- Исходный документ

▬▬▬

Если и об этом вспоминать, то в моей жизни День Победы – 9 мая 1945 года – был не праздничным, а рабочим днем. Дело в том, что в штабе 1-го Белорусского фронта, в котором я служил в разведотделе, мы были по-голову заняты работой. Ночью была подписана в Карлсхорсте капитуляция – но это было далеко от командного пункта маршала в берлинском предместье Штраусберг. Мы знали об этом торжественном акте, который был связан с нашей большой «предварительной» работой. Ведь для того, чтобы капитуляция совершилась, надо было точно знать – что именно, какие немецкие соединения и части должны капитулировать. Это было нашей работой, которая ни 8-го, ни 9 мая не завершалась. Выслушав рассказ об акте в Карлсхорсте от побывавших там наших начальников, мы отправились на узел связи, чтобы получать и обрабатывать донесения. Вечером 9-го дали залп из табельного оружия во дворе около домика, где помещался разведотдел, выпили по-походному и отправились снова за работу.

▬▬▬

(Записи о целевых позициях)
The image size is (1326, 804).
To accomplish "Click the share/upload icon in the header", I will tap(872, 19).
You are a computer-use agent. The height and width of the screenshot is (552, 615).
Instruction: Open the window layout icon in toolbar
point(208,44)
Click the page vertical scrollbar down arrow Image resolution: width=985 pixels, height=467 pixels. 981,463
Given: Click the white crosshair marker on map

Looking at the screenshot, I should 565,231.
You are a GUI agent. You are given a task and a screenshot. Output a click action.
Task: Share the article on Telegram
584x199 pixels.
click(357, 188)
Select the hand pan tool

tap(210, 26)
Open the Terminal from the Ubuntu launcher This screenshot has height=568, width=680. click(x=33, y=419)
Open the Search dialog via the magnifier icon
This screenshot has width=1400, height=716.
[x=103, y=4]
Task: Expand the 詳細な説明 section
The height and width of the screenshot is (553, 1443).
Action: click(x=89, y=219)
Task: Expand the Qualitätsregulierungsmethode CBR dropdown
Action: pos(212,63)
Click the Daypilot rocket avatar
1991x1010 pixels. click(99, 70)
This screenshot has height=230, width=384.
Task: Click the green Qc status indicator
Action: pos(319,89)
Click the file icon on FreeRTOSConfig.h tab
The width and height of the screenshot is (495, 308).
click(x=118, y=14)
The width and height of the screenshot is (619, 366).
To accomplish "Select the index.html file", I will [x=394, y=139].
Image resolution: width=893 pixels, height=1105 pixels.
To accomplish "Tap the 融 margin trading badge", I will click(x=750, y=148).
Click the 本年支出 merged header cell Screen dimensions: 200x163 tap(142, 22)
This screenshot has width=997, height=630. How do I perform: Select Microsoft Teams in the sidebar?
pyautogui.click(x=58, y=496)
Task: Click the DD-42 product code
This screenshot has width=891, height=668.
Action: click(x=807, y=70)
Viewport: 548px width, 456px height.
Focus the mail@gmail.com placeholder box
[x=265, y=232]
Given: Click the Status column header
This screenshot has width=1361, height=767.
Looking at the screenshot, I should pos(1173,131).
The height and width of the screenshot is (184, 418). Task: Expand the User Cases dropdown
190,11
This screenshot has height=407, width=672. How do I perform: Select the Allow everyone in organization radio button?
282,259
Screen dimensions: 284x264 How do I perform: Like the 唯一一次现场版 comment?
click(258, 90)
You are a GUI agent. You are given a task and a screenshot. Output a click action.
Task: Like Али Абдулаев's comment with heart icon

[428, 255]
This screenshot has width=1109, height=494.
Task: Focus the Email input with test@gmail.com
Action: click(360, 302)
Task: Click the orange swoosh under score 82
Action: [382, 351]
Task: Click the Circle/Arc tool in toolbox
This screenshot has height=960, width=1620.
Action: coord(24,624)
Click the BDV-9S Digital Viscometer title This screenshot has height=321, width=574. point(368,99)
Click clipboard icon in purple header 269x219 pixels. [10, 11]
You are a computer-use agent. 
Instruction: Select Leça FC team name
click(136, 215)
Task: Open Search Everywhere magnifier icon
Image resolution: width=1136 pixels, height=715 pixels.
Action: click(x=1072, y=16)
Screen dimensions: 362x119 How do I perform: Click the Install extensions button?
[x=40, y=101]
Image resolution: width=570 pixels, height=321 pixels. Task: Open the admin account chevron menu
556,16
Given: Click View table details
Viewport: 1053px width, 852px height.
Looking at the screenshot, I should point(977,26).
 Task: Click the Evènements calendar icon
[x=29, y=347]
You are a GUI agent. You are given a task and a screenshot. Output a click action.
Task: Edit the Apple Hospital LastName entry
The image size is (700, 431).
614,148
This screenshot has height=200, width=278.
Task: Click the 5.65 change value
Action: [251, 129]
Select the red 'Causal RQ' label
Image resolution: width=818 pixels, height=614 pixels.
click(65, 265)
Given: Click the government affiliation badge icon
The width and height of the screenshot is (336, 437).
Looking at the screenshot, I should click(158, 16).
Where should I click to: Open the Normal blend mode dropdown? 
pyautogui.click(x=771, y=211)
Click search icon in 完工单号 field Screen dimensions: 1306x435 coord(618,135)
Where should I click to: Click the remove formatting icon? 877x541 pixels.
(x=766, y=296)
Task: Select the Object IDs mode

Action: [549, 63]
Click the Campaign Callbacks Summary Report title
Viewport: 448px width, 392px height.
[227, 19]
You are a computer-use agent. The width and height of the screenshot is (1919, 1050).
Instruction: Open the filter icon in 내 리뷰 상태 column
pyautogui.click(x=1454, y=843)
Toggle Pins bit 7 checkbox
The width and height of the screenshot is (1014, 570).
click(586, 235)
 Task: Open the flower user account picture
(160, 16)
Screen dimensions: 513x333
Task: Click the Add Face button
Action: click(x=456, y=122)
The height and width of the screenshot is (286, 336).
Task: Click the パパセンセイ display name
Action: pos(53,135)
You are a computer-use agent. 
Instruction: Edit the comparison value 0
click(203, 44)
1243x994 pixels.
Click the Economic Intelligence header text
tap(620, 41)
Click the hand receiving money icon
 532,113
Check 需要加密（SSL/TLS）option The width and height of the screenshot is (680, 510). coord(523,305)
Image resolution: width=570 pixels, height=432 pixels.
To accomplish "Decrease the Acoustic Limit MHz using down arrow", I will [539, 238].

▬▬▬

- Цель
Допишите продолжение воспоминаний о 9 мая 1945 года в штабе 1-го Белорусского фронта, начиная сразу после последнего предложения.

- Итог упражнения
Конечно, мне и моему отцу – военному поэту и писателю – повезло. Мы остались в живых, пройдя войну каждый своим путем. Мне – как военному переводчику и офицеру военной разведки. Я лишь обозначаю свои скромные личные должности, не идущие ни в какое сравнение с куда более тяжелыми военными судьбами многих моих друзей и однополчан. Но по прошествии полувека после окончания Великой войны как-то незаметно становишься не носителем должностей, отмеченных в пожелтевшем военном билете, а частью поколения, пережившего трагедии поражений и радость победы. Той победы, которая одна на всех.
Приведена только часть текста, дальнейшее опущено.